Segment Start: RECORDS FOR THE TASK
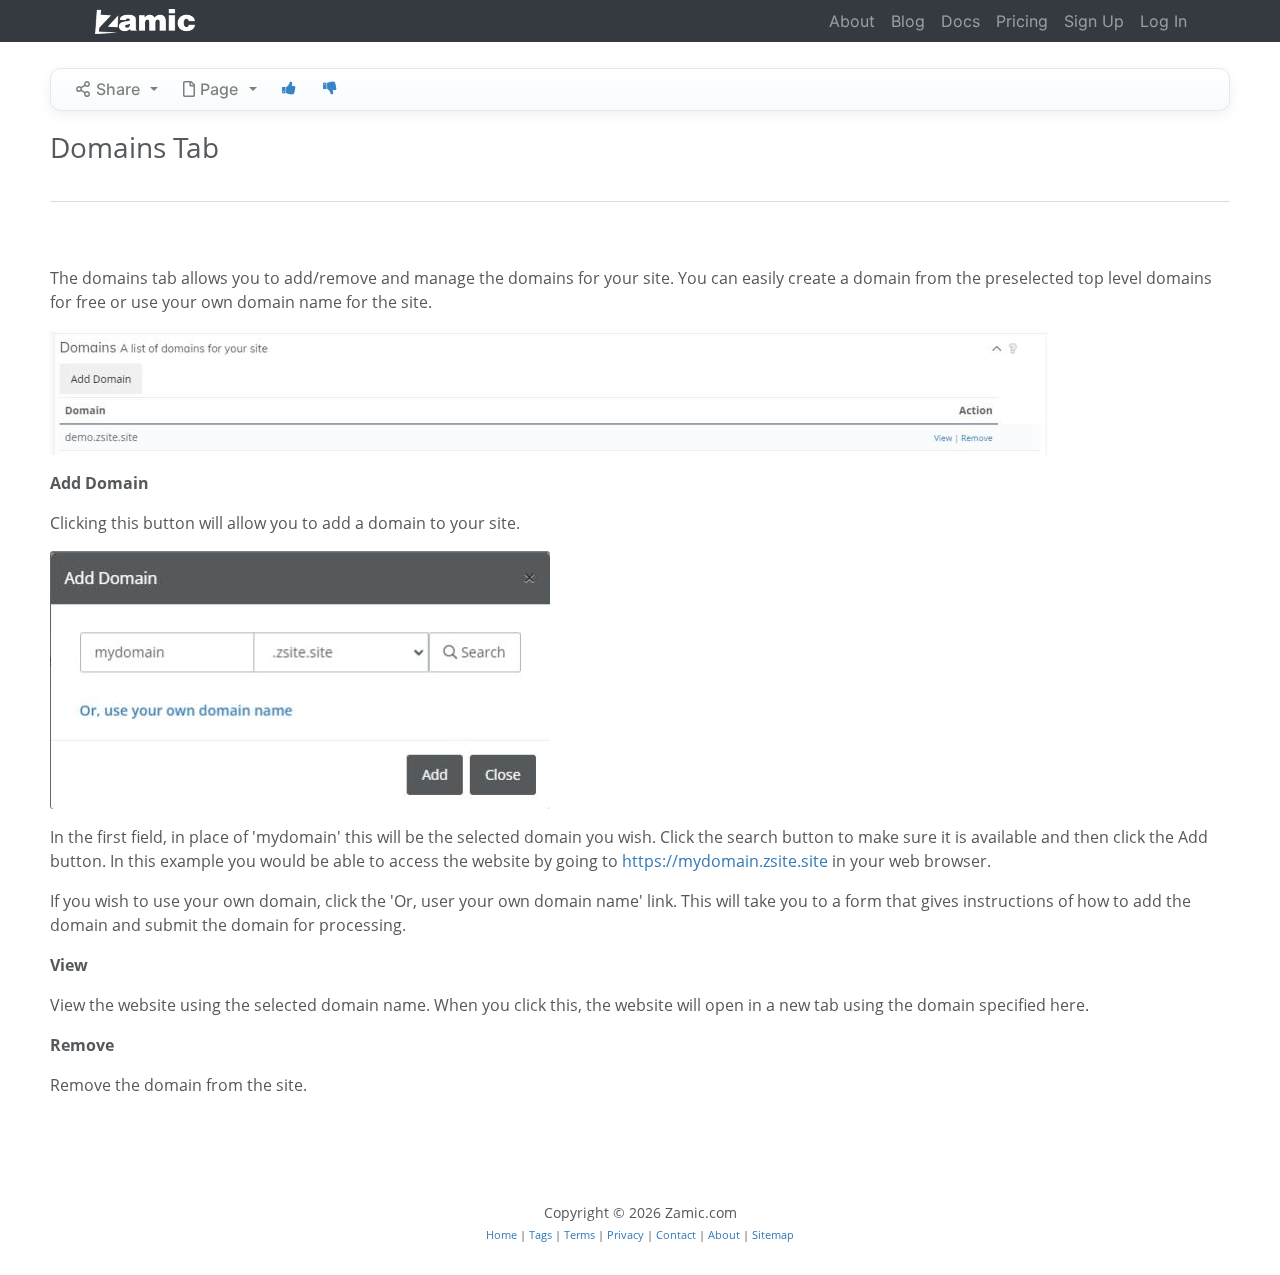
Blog (908, 21)
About (852, 21)
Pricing (1022, 21)
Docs (960, 21)
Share (118, 89)
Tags (542, 1234)
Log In (1163, 21)
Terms (581, 1234)
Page (219, 89)
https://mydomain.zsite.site (725, 861)
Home (503, 1234)
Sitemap (773, 1234)
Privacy (627, 1234)
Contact (677, 1234)
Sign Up (1094, 21)
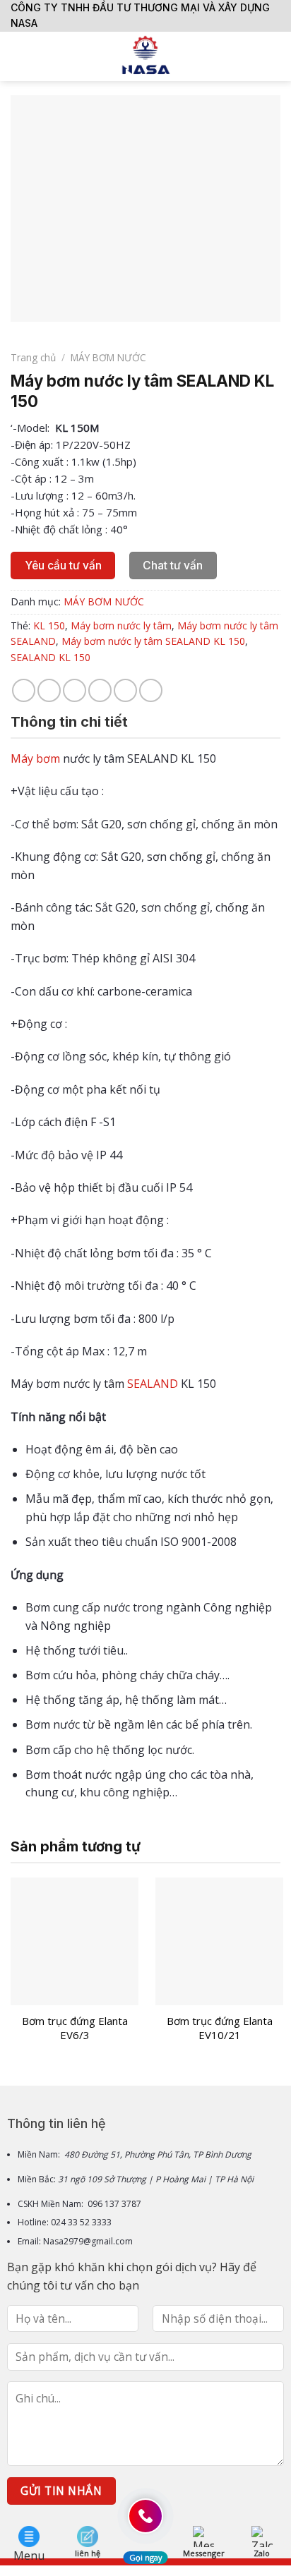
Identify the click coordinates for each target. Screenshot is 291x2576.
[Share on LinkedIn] (150, 690)
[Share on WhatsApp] (23, 690)
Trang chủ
Segment End: RECORDS FOR THE TASK
TASK DESCRIPTION: Your answer should contain all the material above, written out exactly, and none of the pictures.

REPLY TO THE EXERCISE:
Blog (908, 21)
About (852, 21)
Pricing (1022, 21)
Docs (960, 21)
Share (118, 89)
Tags (542, 1234)
Log In (1163, 21)
Terms (581, 1234)
Page (219, 89)
https://mydomain.zsite.site (725, 861)
Home (503, 1234)
Sitemap (773, 1234)
Privacy (627, 1234)
Contact (677, 1234)
Sign Up (1094, 21)
Identify the click coordinates for each target. Screenshot is 291x2576.
[Share on LinkedIn] (150, 690)
[Share on WhatsApp] (23, 690)
Trang chủ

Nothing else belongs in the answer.